No dedo uma aliança de ouro. No olhar, a ausência de brilho

 In Comportamento, Reflexão/Espiritualidade, Relacionamento
Texto de Ivonete Rosa| @ivoneterosapsi

No dedo, uma aliança de ouro. No olhar, a ausência de brilho.

Ela esperava por um luto desolador com a ruptura do casamento, aquele nocaute que leva as vidas divorciadas a ficarem prostradas.  Contudo, nada disso aconteceu. Pelo contrário, logo nas primeiras noites, ela se deu conta de que havia, ali, uma cama espaçosa em que ela podia mover-se sem restrições, e um quarto inteiro para a mulher que viveu, por um longo período, as suas noites pelas metades.

Ela não estava sabendo lidar direito com aquela tranquilidade, então, continuou na expectativa de que, a qualquer momento, o luto, o vazio e a saudade bateriam em sua porta. Será que estou anestesiada? Será que estou vivenciando um mecanismo de fuga da minha própria realidade? Questionou-se, várias vezes, em silêncio.

Conforme os dias passavam, ela estava mais serena, e mais apaixonada pela própria companhia. A realidade veio à tona, a ficha caiu. Ela se deu conta de que, no casamento, ela vivia uma solidão a dois. Sozinha, ela sempre esteve, ela não tinha uma companhia efetiva, tampouco afetiva. Ela dividia a cama com um corpo masculino que deitava ao seu lado, dormia e levantava todas as manhãs, apressadamente, sem ao menos dar-lhe “bom dia”. Não era um corpo qualquer, era um corpo que negava abraços e afagos àquela mulher ávida por carinhos, toques e acolhimento.

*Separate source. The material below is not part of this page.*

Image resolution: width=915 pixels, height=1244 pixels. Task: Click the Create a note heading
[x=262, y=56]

Era uma companhia cujos ouvidos nunca estiveram interessados em ouvir os desabafos, as risadas, tampouco o choro dela. O que eles tinham em comum eram apenas os nomes na certidão de casamento, o famoso casamento de “papel passado”. O casamento que ela sempre quis era o de almas. Troca de olhares que se comunicam, abraços que envolvem o corpo e a alma, essa cumplicidade mágica sempre a encantou, mas ela nunca experimentou.

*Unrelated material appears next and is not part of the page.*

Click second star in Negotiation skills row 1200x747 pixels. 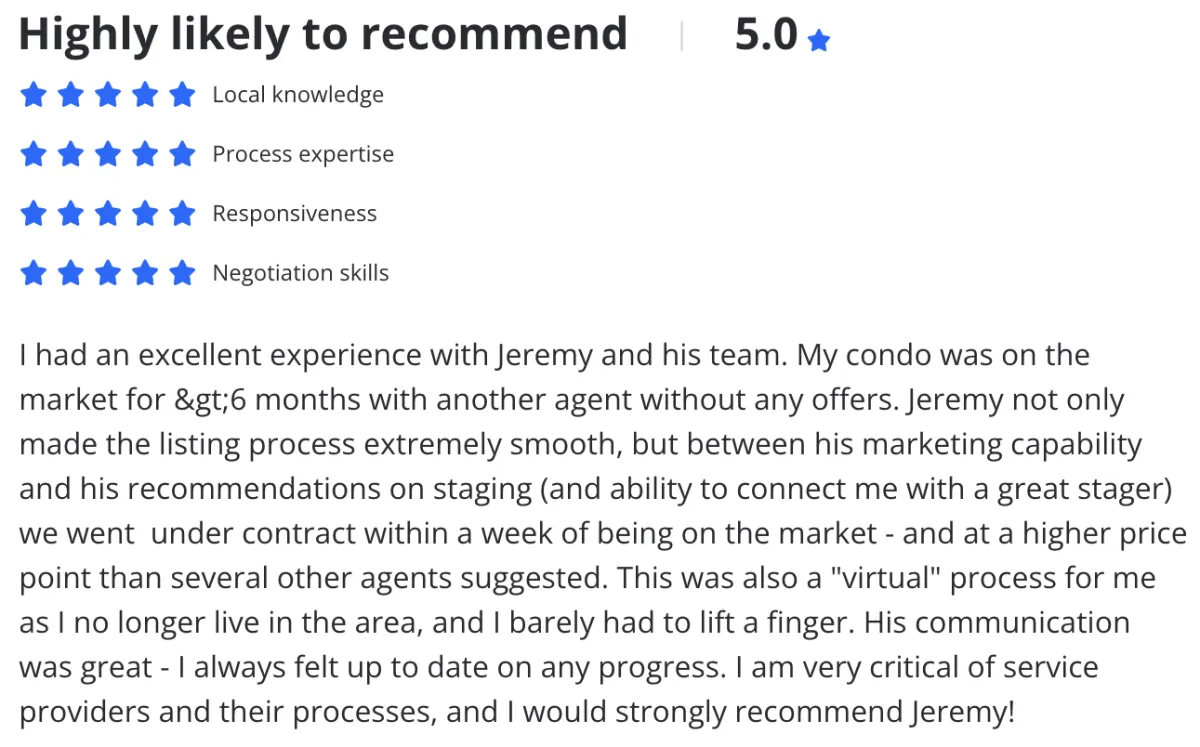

No seu casamento, tudo era muito regrado e cronometrado, nunca existiu uma entrega sincera. Tudo vinha a conta gotas para a mulher que transbordava intensidade. Quando ela deu por si, estava diagnosticada com desnutrição afetiva, um quadro grave, quase irreversível. Uma espécie de falência de múltiplas expectativas sentimentais.

Ela optou por retirar o nome daquele documento que o cartório emitiu perante alguns convidados. O carimbo que ratificava aquela união no civil não tinha poder de unir duas almas. Do que adiantava um status de casada e uma realidade de solidão e frustração? Questionava-se.

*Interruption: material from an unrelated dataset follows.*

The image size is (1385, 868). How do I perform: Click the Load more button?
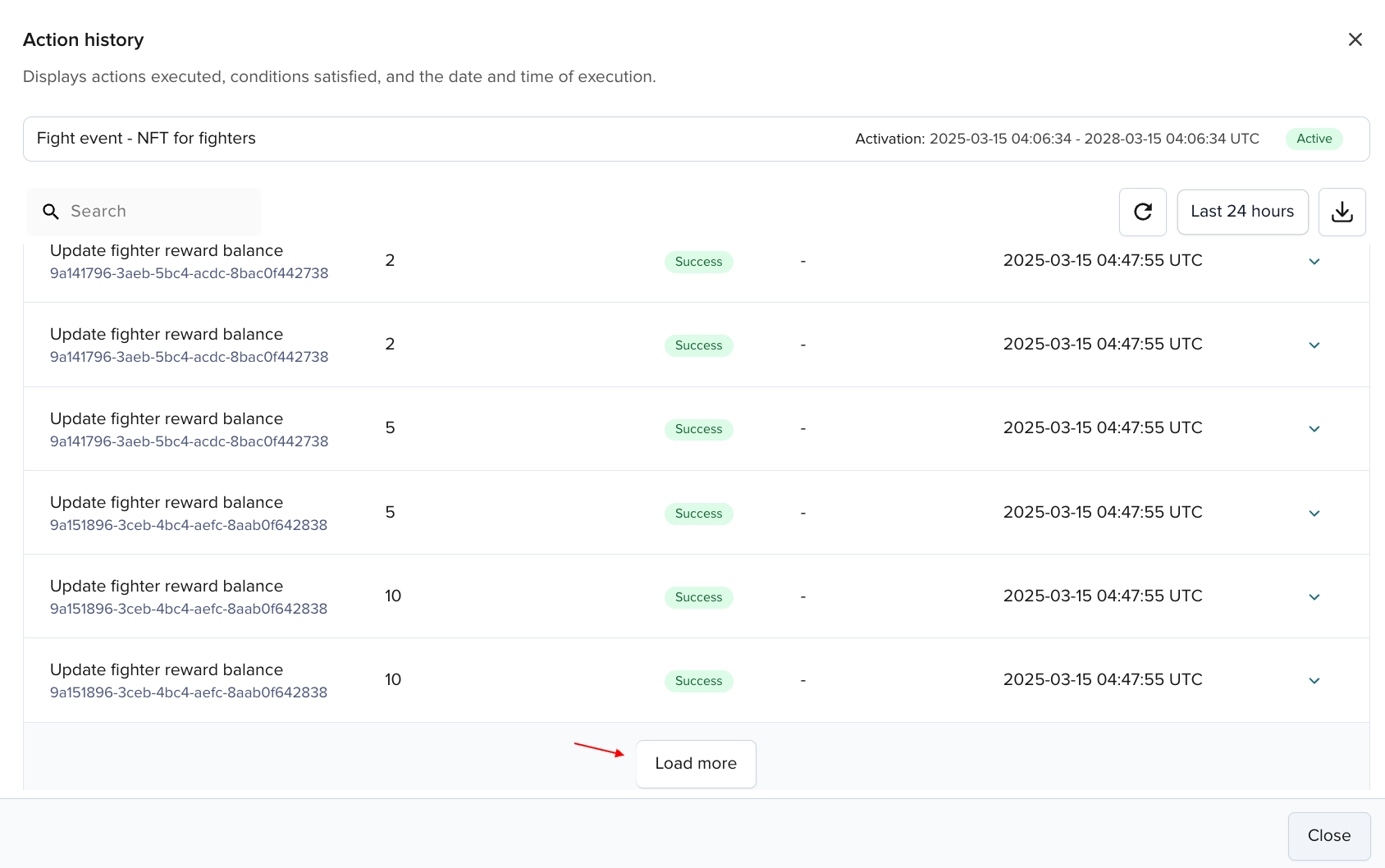[x=696, y=764]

Ter o dedo anelar esquerdo ostentando um anel de ouro enquanto a alma vivia chorosa, melancólica e cinzenta não fazia o menor sentido. Essa constatação a encorajou a dar adeus àquelas migalhas.

Por fim, veio a clarificação do porquê da leveza no lugar do luto. O luto foi diluído ao longo do casamento, nas incontáveis vezes em que ela se percebeu sozinha e invisível aos olhos do marido. Simplesmente, ela não tinha mais o que chorar. O divórcio devolveu-lhe a inteireza, a liberdade de sonhar e a certeza de que casou-se por equívoco.

Por fim, oficializou-se a separação dos corpos, uma vez que, no quesito almas, eles nunca trocaram um “oi”.

Ficou claro para ela: ter um marido é diferente de ter um companheiro.  O título de marido e esposa, um tabelião pode conceder a qualquer casal que se dispõe a ir a um cartório com essa finalidade. Já o título de companheiro(a) é concedido pelo amor sem reservas, e  pela vontade de ser e fazer o outro feliz. Ainda não habilitaram um tabelião a fazer casamento de almas.

Ela segue orgulhosa de si e voando cada vez mais alto.